INTRODUCTION: Blood transfusions are used to treat anemia when oxygen (O2) delivery to tissues is compromised or when the body's compensatory cardiovascular response poses risk. Traditionally, transfusion decisions have relied heavily on hemoglobin (Hb) concentration thresholds, under the assumption that Hb levels directly reflect the body's oxygenation status. However, this approach overlooks variations in the actual O2 delivery capacity between a patient's own red blood cells and those stored from donors, as well as among different blood product types. While assessing how well a patient tolerates anemia remains important, there is also a critical need to evaluate the functional potency of transfused blood in terms of its potential O2 delivery. Currently, no standardized metric exists to guide this more nuanced assessment.
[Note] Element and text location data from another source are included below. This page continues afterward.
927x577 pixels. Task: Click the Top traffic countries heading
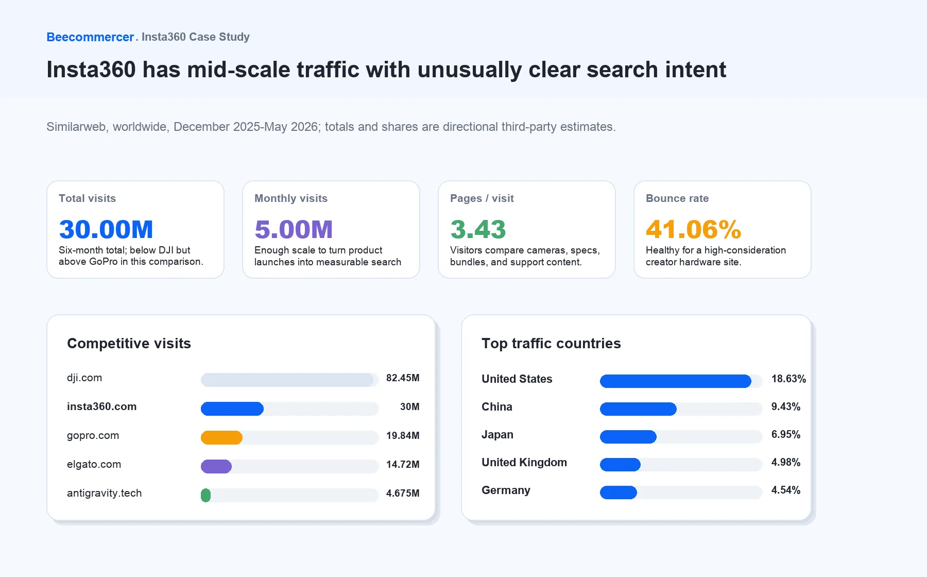551,343
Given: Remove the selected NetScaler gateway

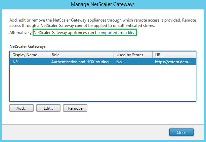Looking at the screenshot, I should pos(75,108).
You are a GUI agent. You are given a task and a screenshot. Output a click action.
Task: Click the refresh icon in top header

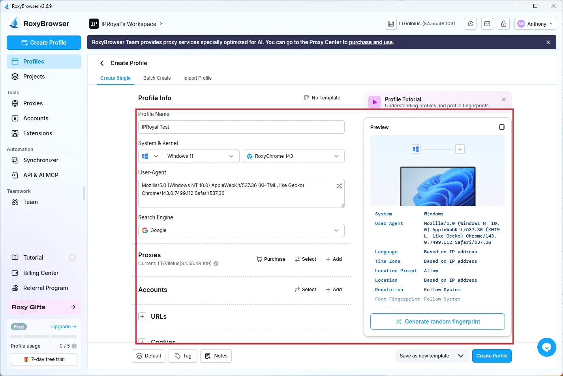[471, 24]
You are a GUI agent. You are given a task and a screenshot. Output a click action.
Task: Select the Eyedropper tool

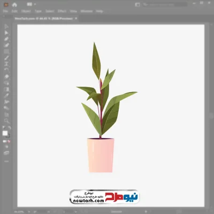[x=6, y=95]
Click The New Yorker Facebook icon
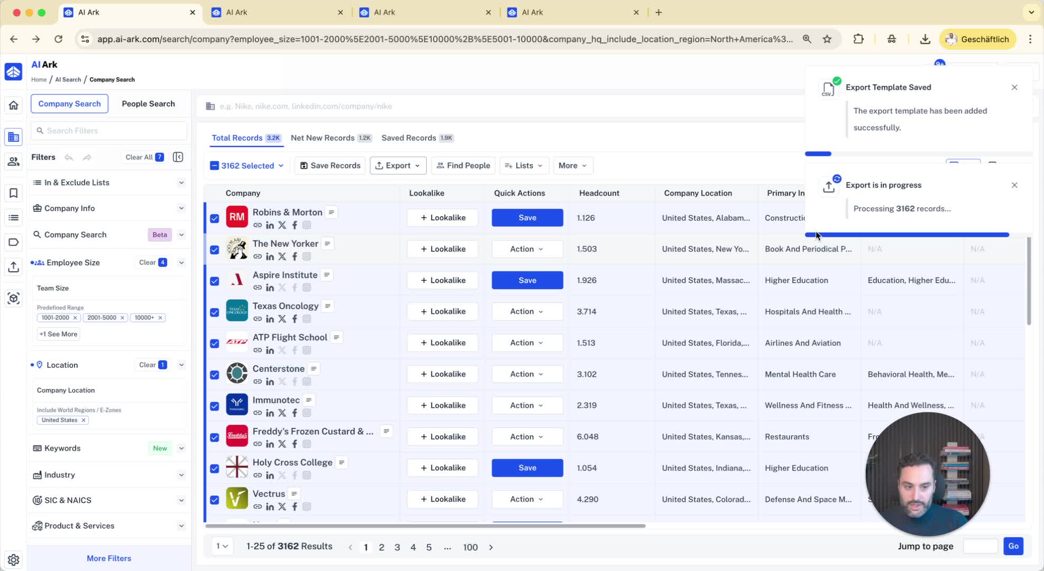This screenshot has width=1044, height=571. [x=295, y=256]
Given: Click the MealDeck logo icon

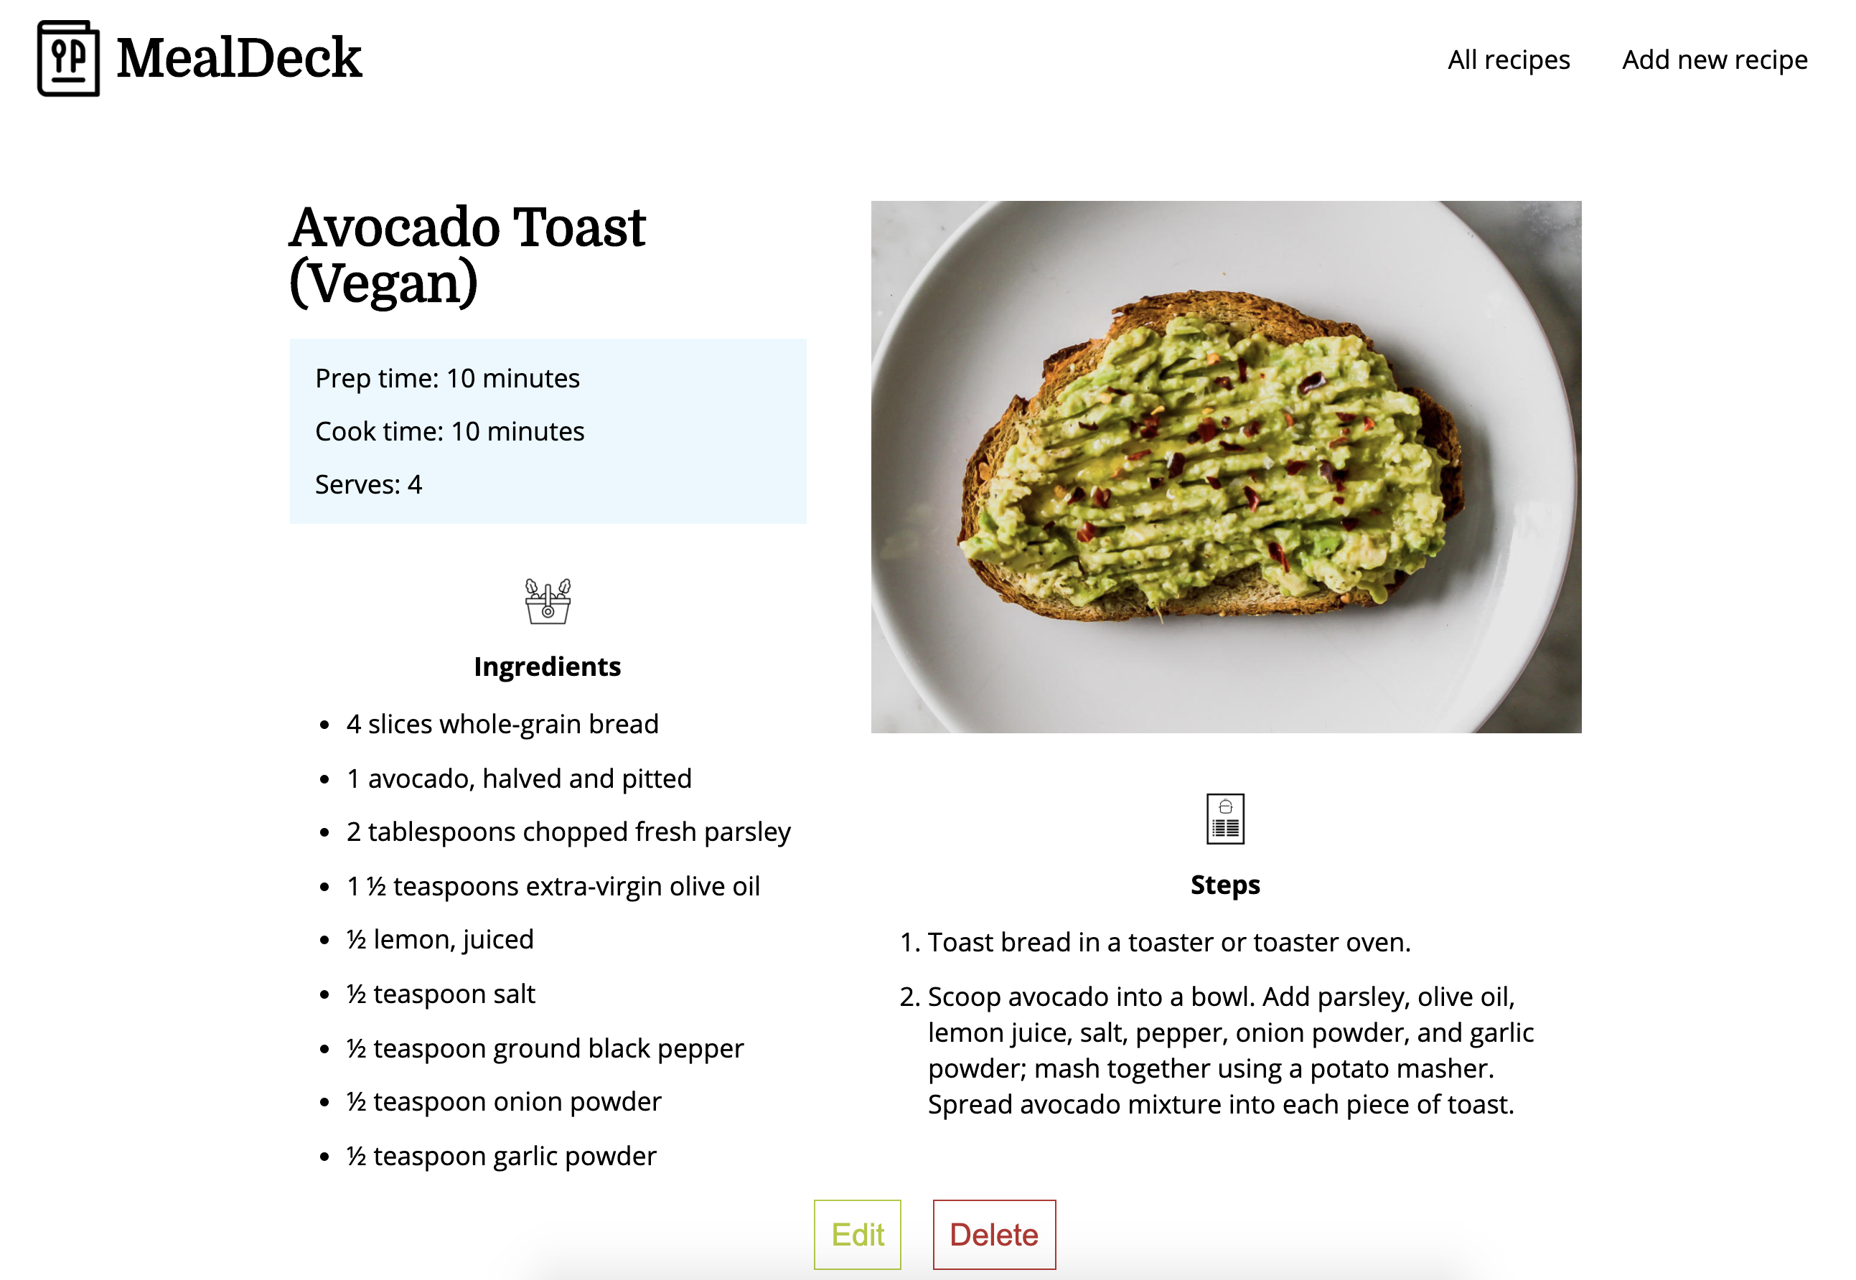Looking at the screenshot, I should (68, 59).
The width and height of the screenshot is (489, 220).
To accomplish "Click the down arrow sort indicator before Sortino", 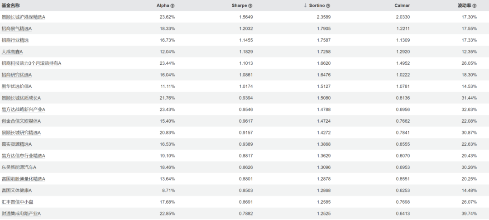I will coord(305,5).
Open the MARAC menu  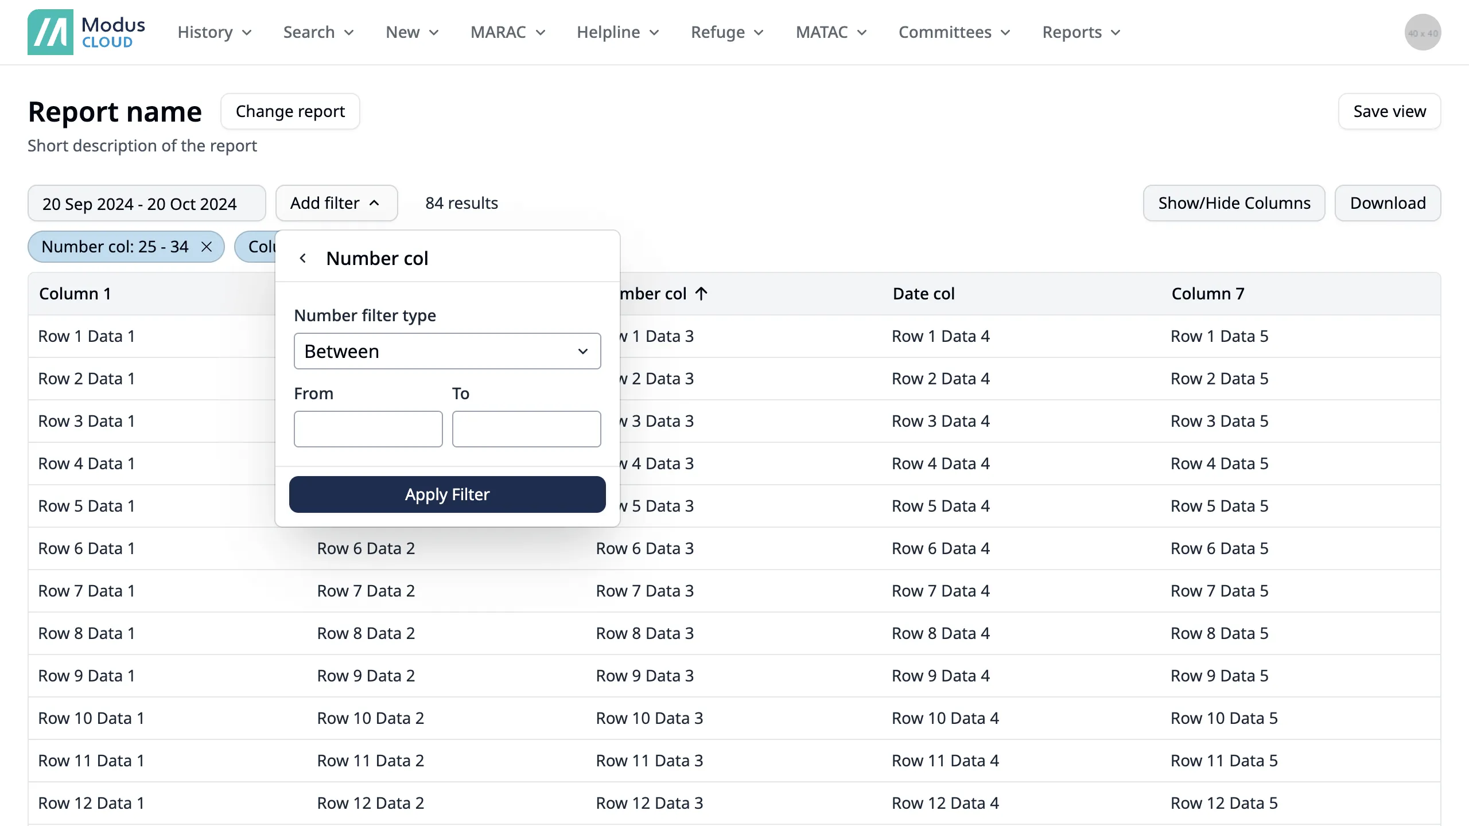click(x=507, y=32)
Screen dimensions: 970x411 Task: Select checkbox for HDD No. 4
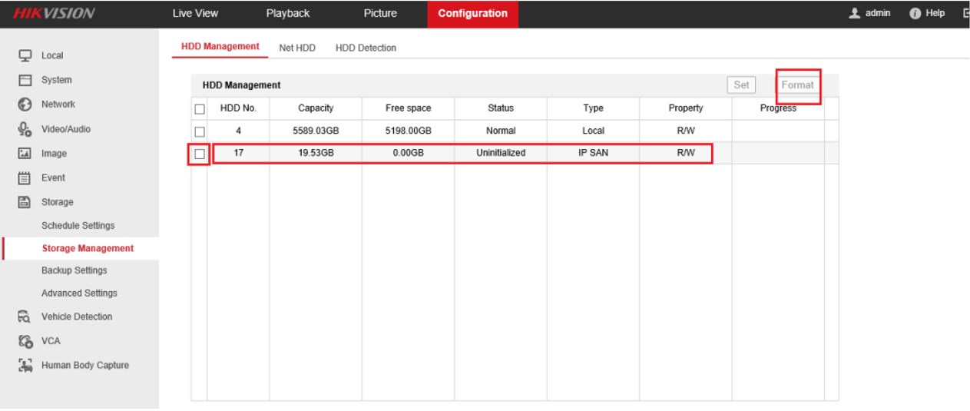pos(200,131)
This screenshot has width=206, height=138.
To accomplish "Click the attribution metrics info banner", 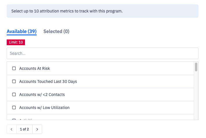I will click(x=102, y=11).
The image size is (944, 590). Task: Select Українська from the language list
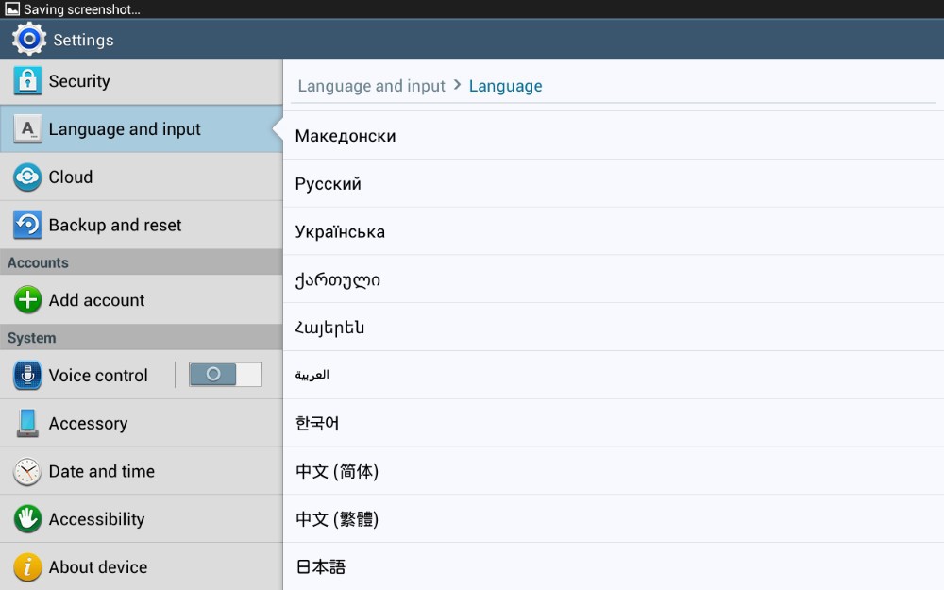pyautogui.click(x=340, y=232)
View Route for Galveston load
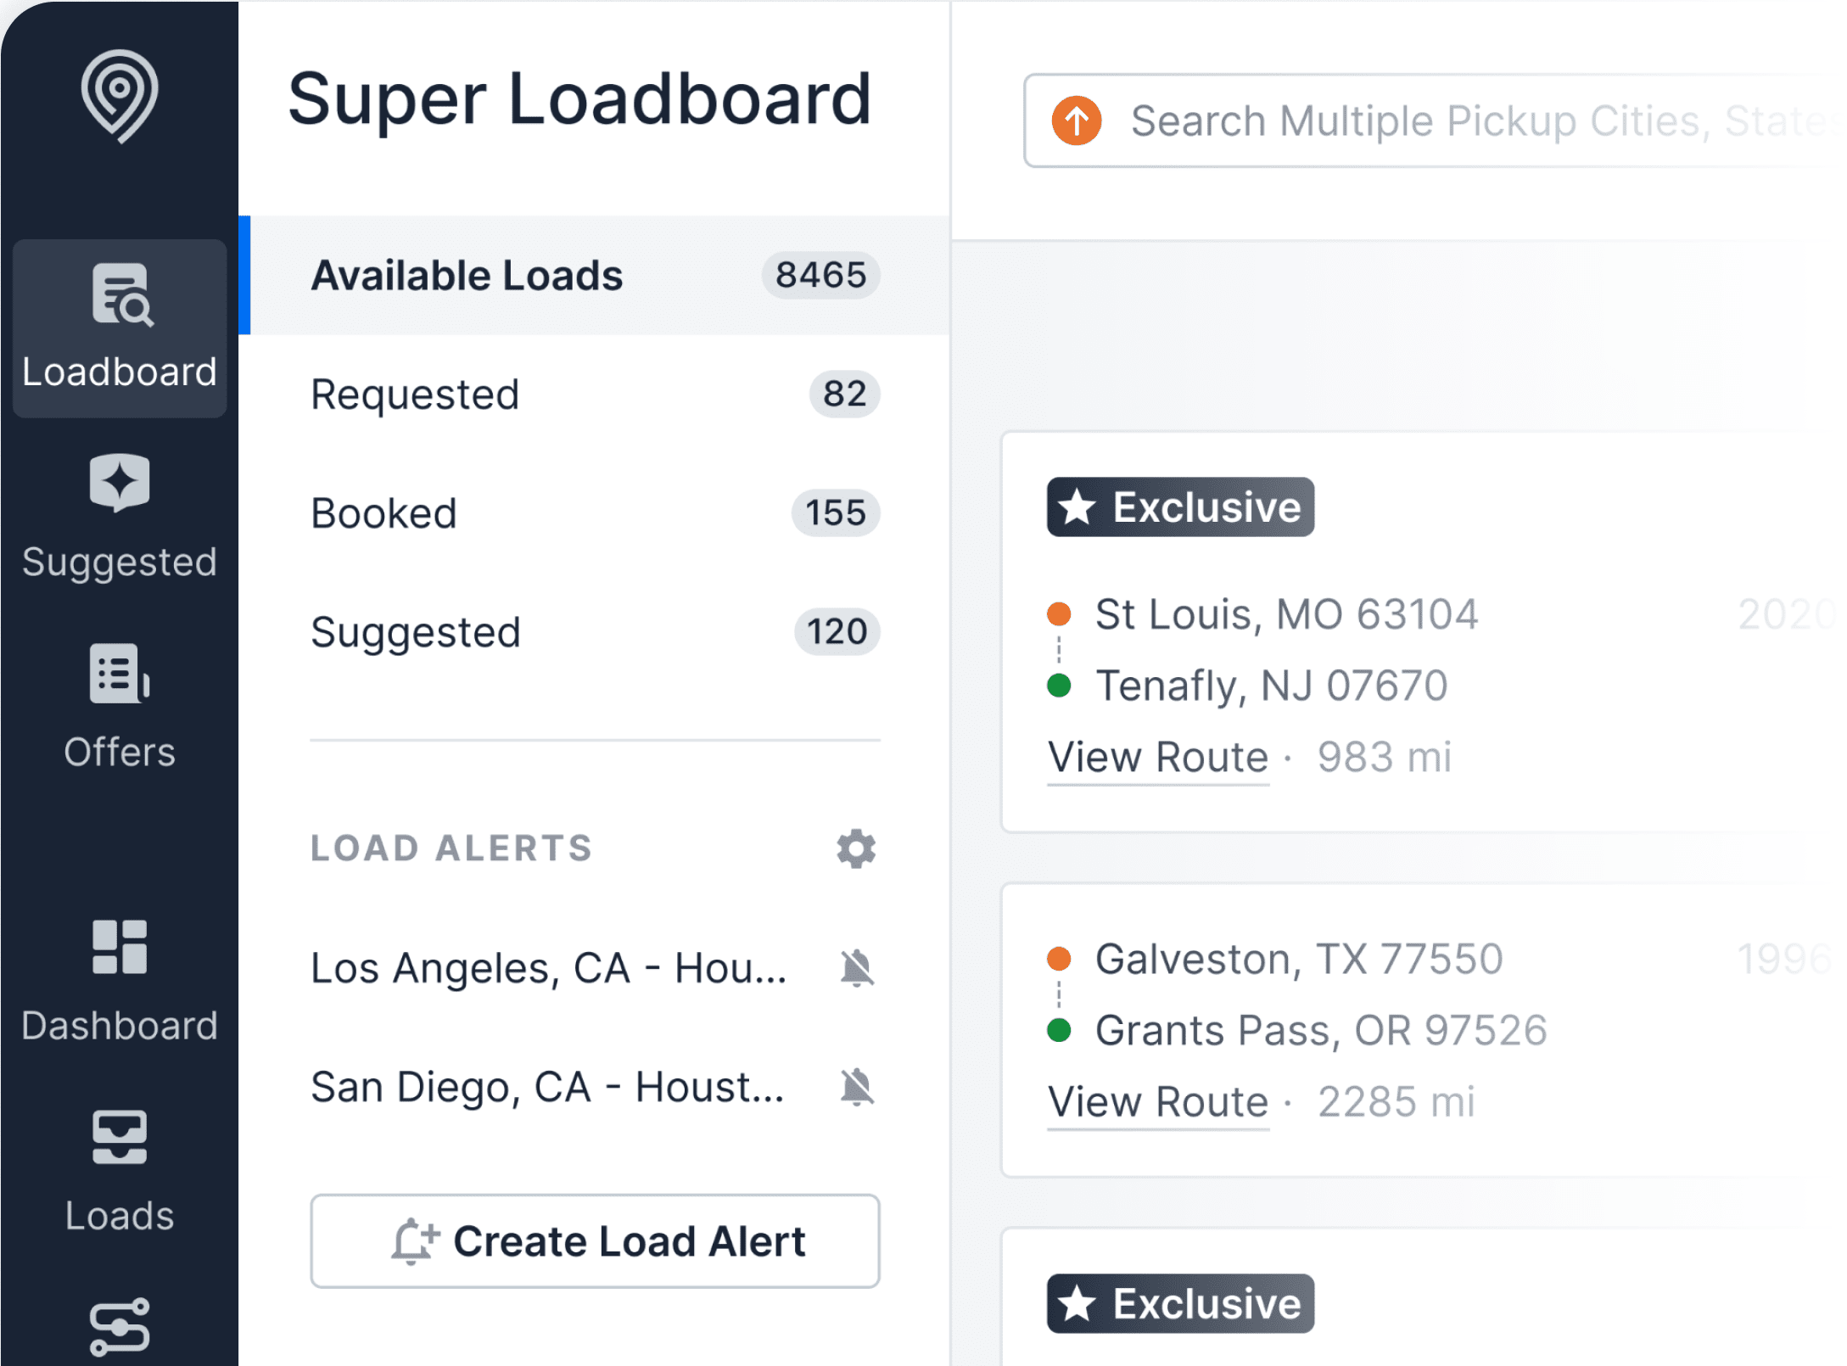 click(1157, 1102)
METHODS: We developed an in vitro metric to predict the O2 delivery potency for blood products (fresh whole blood; fWB, stored whole blood; sWB in citrate phosphate dextrose adenine solution; CPDA-1, and stored RBC concentrate; sRBCc in additive solution 1; AS-1). O2 uptake and delivery was modeled across physiologic O2 gradients by integrating data from matched O2 association (high pH ~ lung) and dissociation curves (low pH ~ tissue); HEMOX analyzer - simulating circulatory O2 uptake in the lung and delivery to tissue. These data were used to compute a novel O2 delivery potency metric, lung to tissue O2 flux (L-TOF), which we propose as a quantifiable predictive measure of O2 delivery potency.

RESULTS: Using L-TOF, we quantified O2 delivery potency of sWB (CPDA-1) and sRBCc (AS-1), determining that equipotent transfusion from day 0 to 26 ± 2 (sWB), or 42 ± 1 (sRBCc) would require an increase in 'dose’ of 163% for sWB (735 ± 82.4 mL of day 26 sWB was equipotent to 450 ± 0.0 mL of fWB) or 158% for sRBCc (476 ± 21.6 mL of day 42 sRBCc was equipotent to 300 ± 0.0 mL of fresh RBCs). L-TOF was further employed to measure post-transfusion blood mixtures, utilizing a novel benchtop human massive transfusion (HMT) model, enabling direct comparison of O2delivery effectiveness between fWB, sWB, and simple crystalloid/colloid (normal saline; NS). A 50% volume transfusion with NS (1:1 fWB:NS) did not affect L-TOF (mL O2/gram Hb), as Hb O₂ carriage remains unchanged by dilution, but reduced L-TOF (mL O2/liter blood) by 50%, due to lost O2 carrying capacity. In contrast, a 1:1 fWB:sWB transfusion reduced L-TOF (mL O2/gram Hb) ~17%, due to storage lesion–related loss of allosteric effectors, resulting in a 17% drop in L-TOF (mL O2/liter blood).

CONCLUSION: L-TOF introduces the concept of pharmacodynamic potency to blood products, which we suggest is long overdue. L-TOF not only enables direct comparison of O2 delivery potency between blood products (fWB, sWB, and sRBCc) but can also be used to predict O2 delivery potency of post-transfusion blood mixtures (using our novel benchtop HMT model). Ultimately, transfusion decision making based solely on Hb concentration does not account for the significant variability in O₂ delivery potency between donor and recipient RBCs, which L-TOF reveals, i.e., sWB and sRBCc have reduced potency compared to fWB, requiring higher doses to achieve similar effects - potentially increasing side effects. Ultimately, L-TOF offers a valuable tool for optimizing transfusion dosing based on functional effectiveness rather than static thresholds, in addition to filling an important knowledge gap by offering a predictive readout of transfusion quality.